People v. Milligan
This case brings to light some of the ACLU Foundation of Northern California's concerns about a state law that makes it unlawful for a registered sex offender to live within 2,000 feet of a school or park. We argue that by applying the law to people who committed their crimes before the law went into effect, the state of California is advancing an overbroad interpretation that violates the state Constitution and the intent of the voters.
In the fall of 2007, the California Department of Corrections and Rehabilitation began enforcing the law against anybody with a sex offense on his/her record who was in prison for any reason on or after November 7, 2006 (when Prop. 83 was passed). As a result, among those forced to relocate were people with a single decades-old misdemeanor indecent exposure on their record who were in prison for a minor theft or drug offense.
Our amicus brief, filed in the California Court of Appeals in January 2009 in support of the defendant in the case People v. Milligan, argues that the residency restrictions passed under Prop. 83 can only be applied to people who have committed sex crimes after the law went into effect, and cannot be applied retroactively.

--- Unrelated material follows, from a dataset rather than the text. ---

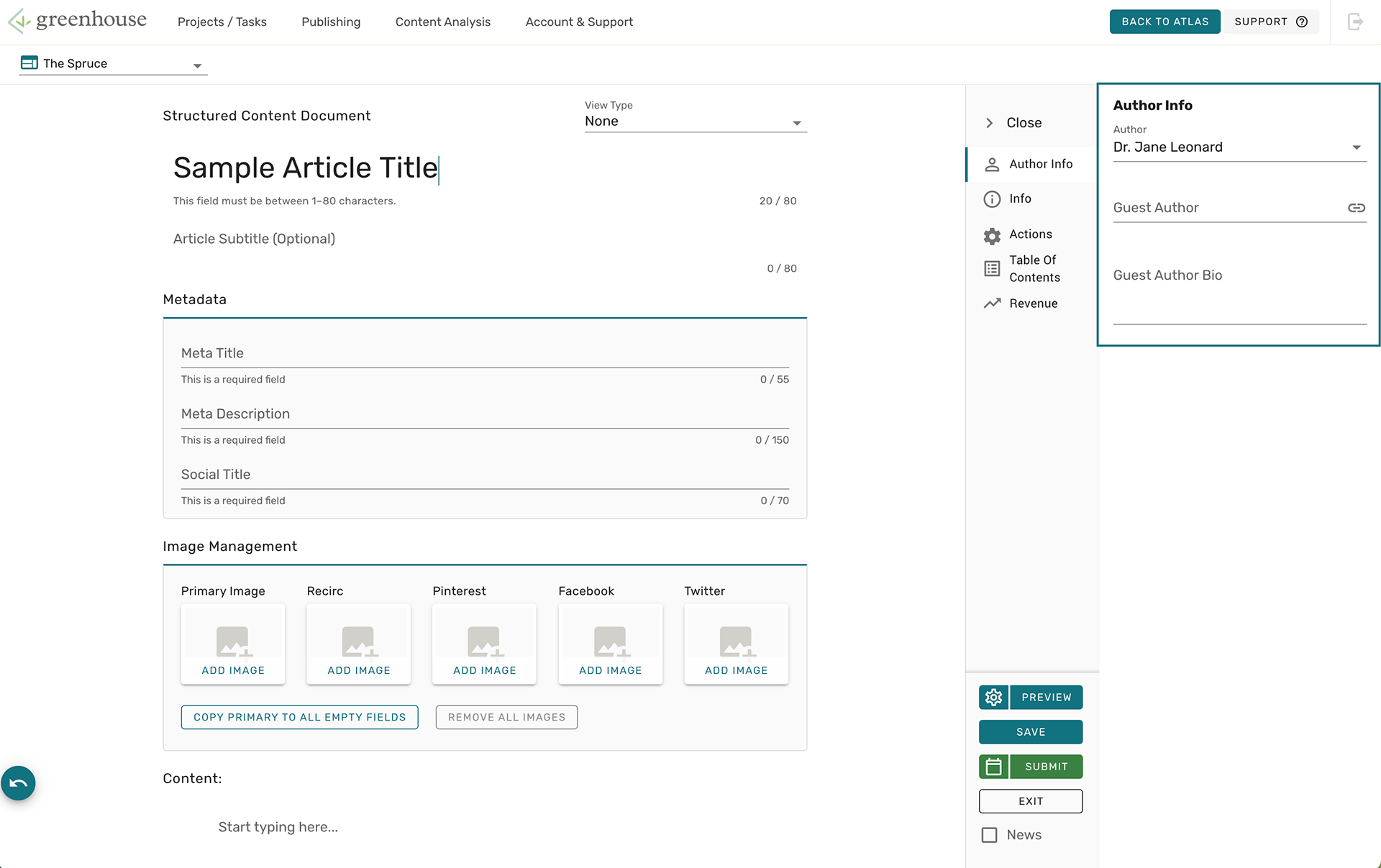
Task: Click the Guest Author link icon
Action: tap(1356, 208)
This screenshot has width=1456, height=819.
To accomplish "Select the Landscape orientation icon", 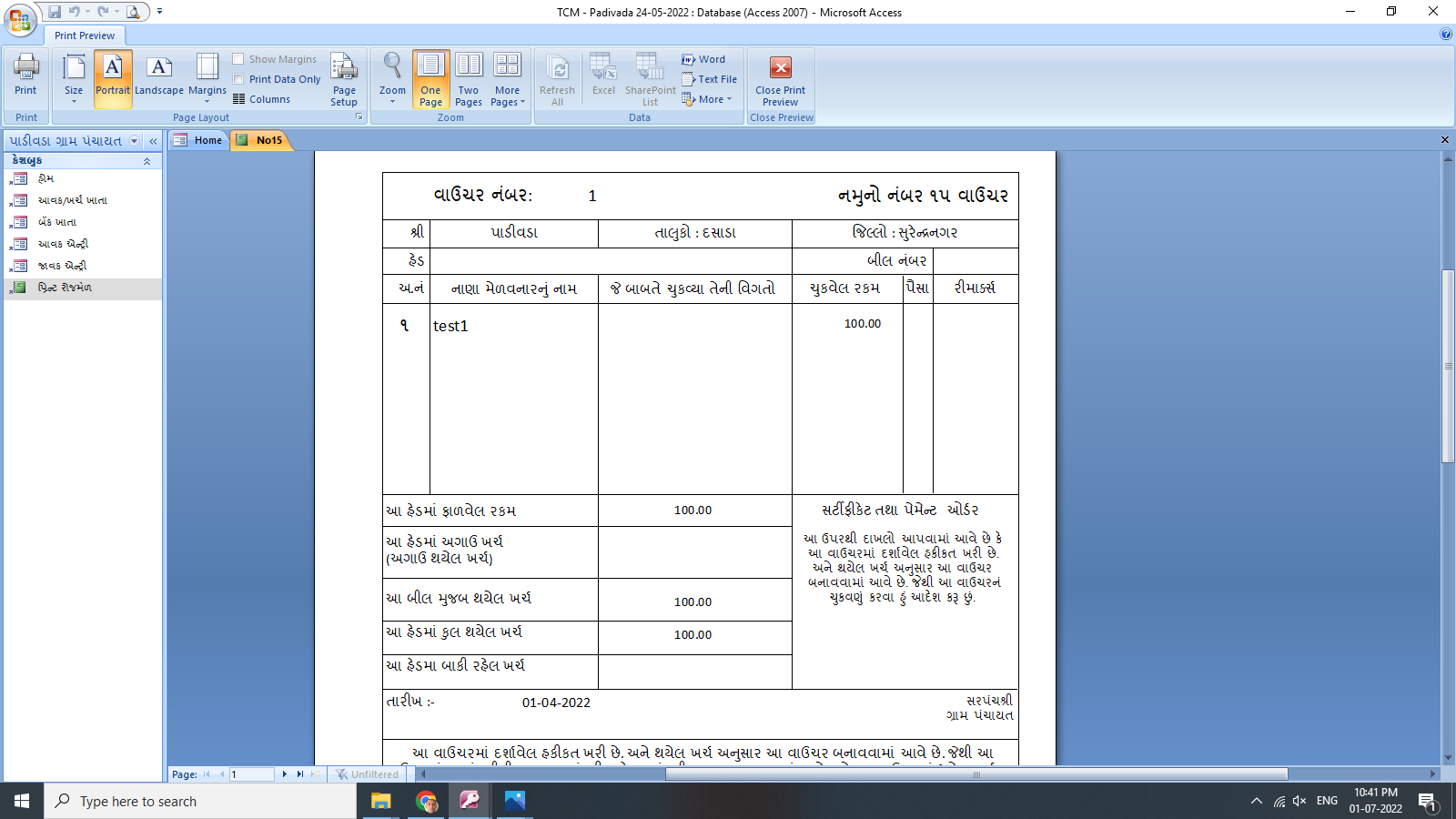I will tap(158, 77).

Under longstanding principle, laws do not apply retroactively unless clearly intended by the legislature (in this case, the voters).
Violates Ex Post Facto
We argue that:
- Applying the residency restriction retroactively violates the well-established principle that statutes are presumed to operate only prospectively, and
- Applying the statute retroactively violates the Ex Post Facto clauses of the U.S. and California constitutions.
The Ex Post Facto clause of the Constitution prohibits the application of a new law that inflicts greater punishment than the law in place when the crime was committed. We argue that the residency restriction of Prop. 83 crosses the line from regulation to punishment for a number of reasons, including that it does not bear any rational connection to any purpose other than punishment. The law effectively banishes registered sex offenders from the state's three largest cities and from major parts of all other cities, forcing them to relocate into areas that are far away from suitable housing or support services that have been shown to aid in reducing recidivism.

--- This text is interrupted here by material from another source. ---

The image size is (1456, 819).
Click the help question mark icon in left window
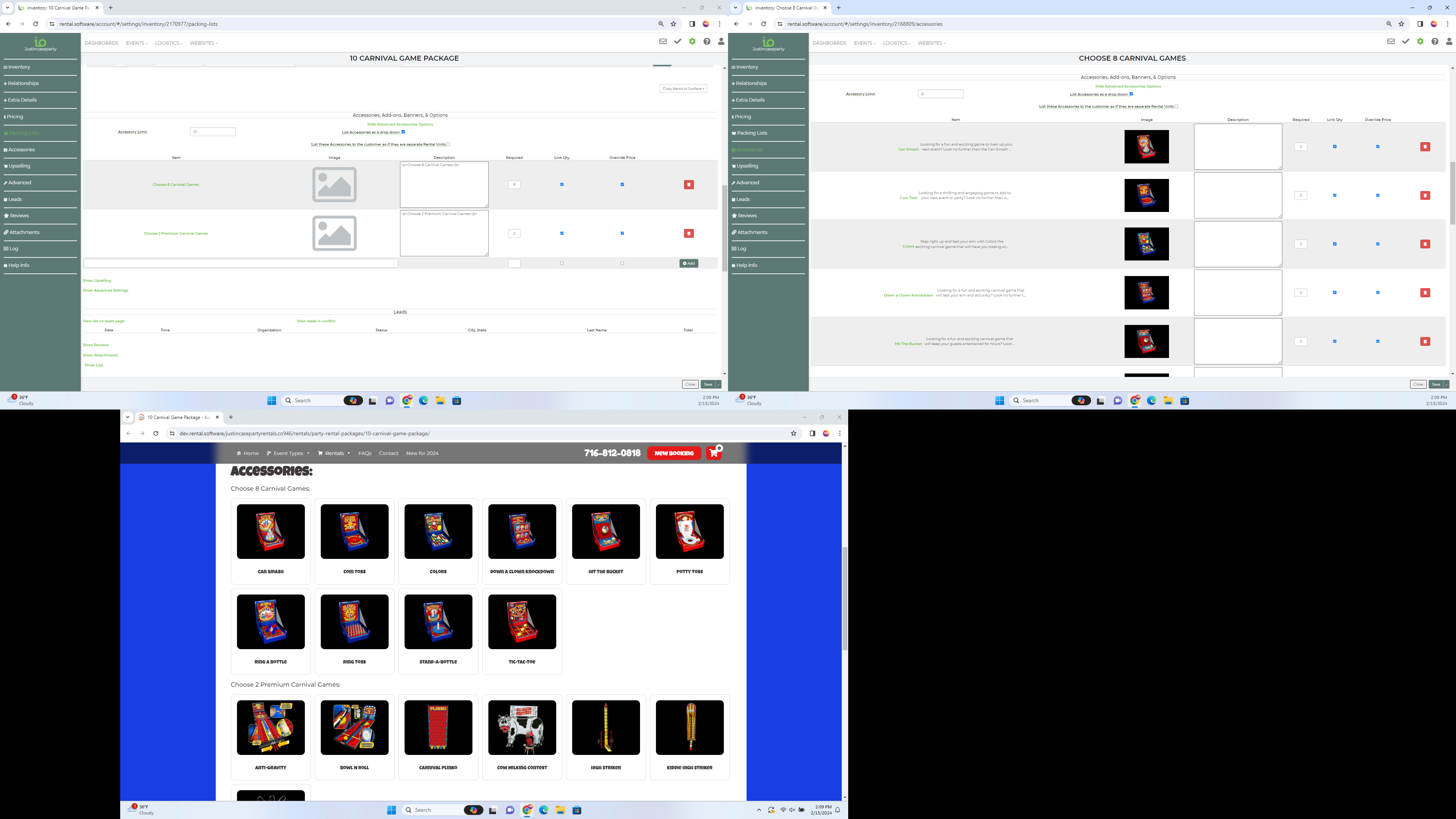tap(706, 41)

Restrictions Harm Public Safety
Moreover, the state's implementation of the law has been highly inconsistent: for example, the government has determined that a person who spends a single night in any sort of "structure that can be located by a street address" – specifically including a homeless shelter – is considered to reside at that address, but a person who lives "under a bridge or on a bench" is transient and thus not subject to the residence restrictions. Thus, a registrant cannot lawfully spend the night in a homeless shelter that is 1/3 mile from a park, but can live on a bench in that same park. As a result, there has been a dramatic increase in the number of parolees covered by the law who have declared themselves to be transient: from 88 such persons in November 2006, to 1,056 as of June 2008.
Thus the real effect of the residency restriction is to make it more difficult for anyone – police, parole agents, or members of the public -- to keep track of registered sex offenders, without in any measurable way reducing their access to schools or parks or improving public safety. For this reason and others, we argue that the law constitutes punishment and cannot be applied retroactively.

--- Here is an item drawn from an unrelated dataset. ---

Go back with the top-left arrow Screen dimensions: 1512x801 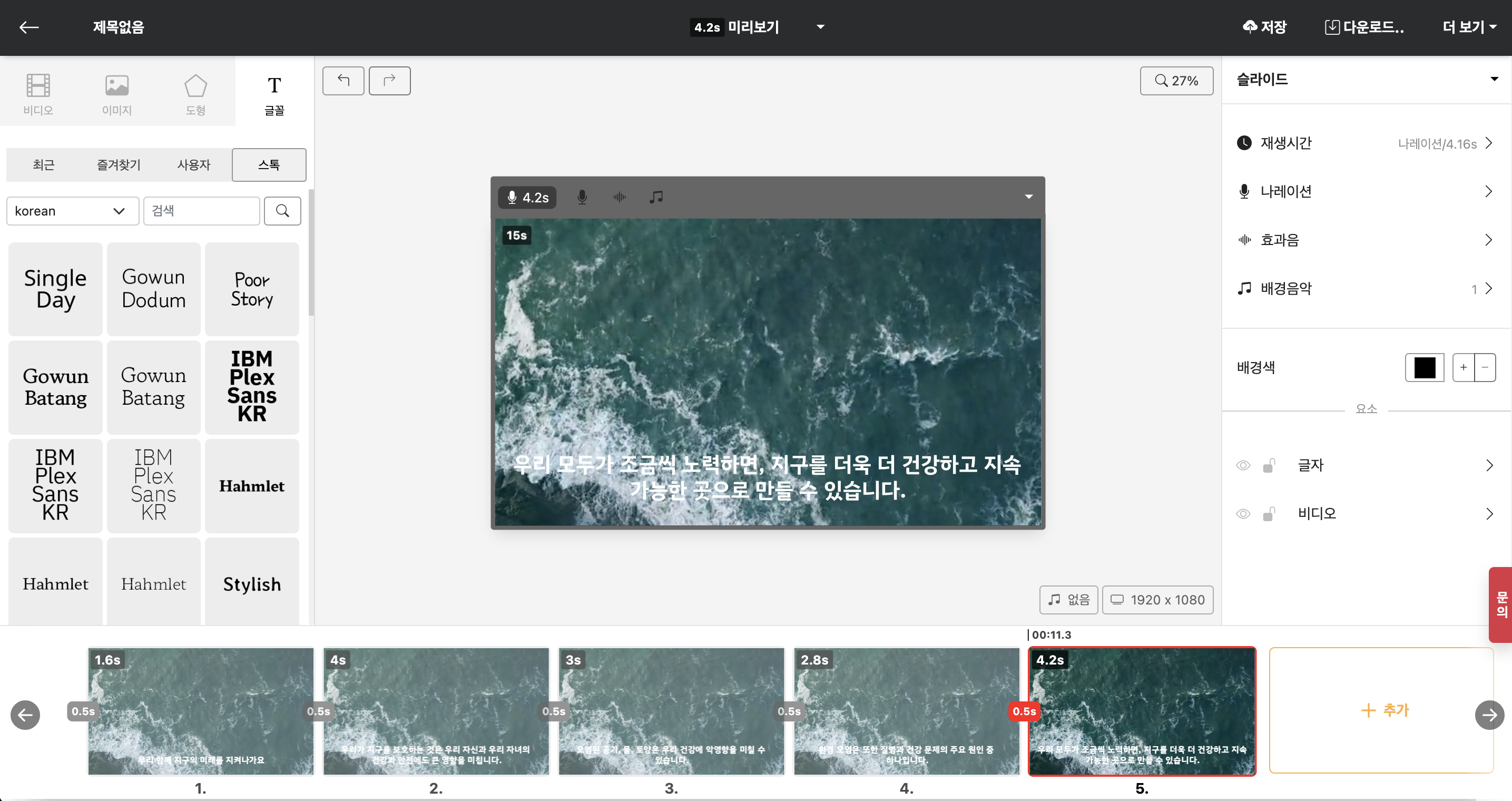point(29,27)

In a related case, In re E.J., S.P., J.S., K.T., et al on Habeas Corpus, the Prison Law Office filed a petition in the California Supreme Court asking the court to declare that the residency restrictions were unconstitutional in their entirety.
In November 2007, the ACLU Foundation of Northern California filed an amicus brief in support of the petition, asking the court to hear the case. Then, when the court accepted the case, ACLU Foundation of Northern California filed an amicus brief arguing that CDCR is improperly enforcing the residency restrictions against people who committed their offenses before the law took effect. This case is pending.
On February 1, 2010, the California Supreme Court held that the law could be enforced against persons who are required to register as sex offenders and who were released from prison onto parole for any offense after November 7, 2006. The court held that this was not a retroactive application of the law under state or federal law. The court did say that individual persons who believe that, because of their individual circumstances, the law is being enforced against them as an unreasonable parole condition may petition for habeas corpus in superior court.
The issue will likely be taken up in the federal courts.